#### CONSIGNE:
Recopiez mot pour mot tout le passage de l'extrait source, de « 10 Par note » jusqu'à « de sa promotion. » inclus.

#### EXTRAIT SOURCE:

6 Le 6 mai 1994, le requérant a signé, aux fins de la période de notation 1991/1993, une déclaration de reconduction de son rapport de notation relatif à la période de notation 1989/1991.
7 La DG V n'a pas inscrit le nom du requérant sur la liste de ses fonctionnaires proposés pour une promotion en A 4, au titre de l'exercice de promotions 1994, publiée aux Informations administratives no 843 du 11 mai 1994.
8 Dans une note du 24 mai 1994 adressée au directeur de la direction V.F, le requérant a fait valoir qu'il y avait lieu de considérer comme nulle et non avenue la reconduction de son rapport de notation et de reprendre le dialogue afin d'établir un rapport régulier. Le requérant relevait, à cet égard, que ses fonctions avaient été sensiblement modifiées au cours de la période de notation 1991/1993 et qu'il avait signé la reconduction de son rapport 1989/1991 dans un état de santé très préoccupant.
9 La déclaration de reconduction signée le 6 mai 1994 par le requérant a été transmise par la DG Va la direction générale du personnel et de l'administration (DG IX), qui a renvoyé ce document le 20 juin 1994, avec la mention: «non conforme (manque la description des tâches)».
10 Par note du 31 mai 1994, le requérant a introduit auprès du secrétaire général de la Commission, pris en sa qualité de président du comité de promotion A, un recours gracieux contre la décision de ne pas le proposer pour une promotion en A 4, telle que contenue dans la liste des fonctionnaires de la DG V publiée aux Informations administratives no 843 du 11 mai 1994. Le requérant a notamment relevé que son dossier personnel ne contenait pas son rapport de notation 1991/1993 et que le directeur
général de la DG V n'avait donc pas été en mesure de se prononcer valablement sur ses mérites aux fins d'une promotion en A 4. Le requérant a également produit les informations complémentaires qu'il estimait susceptibles de se substituer à son rapport de notation ou d'y suppléer et de militer en faveur de sa promotion.

#### DONNÉES ENREGISTRÉES:
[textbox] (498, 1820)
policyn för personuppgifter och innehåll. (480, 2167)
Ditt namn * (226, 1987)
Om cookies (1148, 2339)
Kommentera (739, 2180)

#### RÉPONSE ATTENDUE:
10 Par note du 31 mai 1994, le requérant a introduit auprès du secrétaire général de la Commission, pris en sa qualité de président du comité de promotion A, un recours gracieux contre la décision de ne pas le proposer pour une promotion en A 4, telle que contenue dans la liste des fonctionnaires de la DG V publiée aux Informations administratives no 843 du 11 mai 1994. Le requérant a notamment relevé que son dossier personnel ne contenait pas son rapport de notation 1991/1993 et que le directeur
général de la DG V n'avait donc pas été en mesure de se prononcer valablement sur ses mérites aux fins d'une promotion en A 4. Le requérant a également produit les informations complémentaires qu'il estimait susceptibles de se substituer à son rapport de notation ou d'y suppléer et de militer en faveur de sa promotion.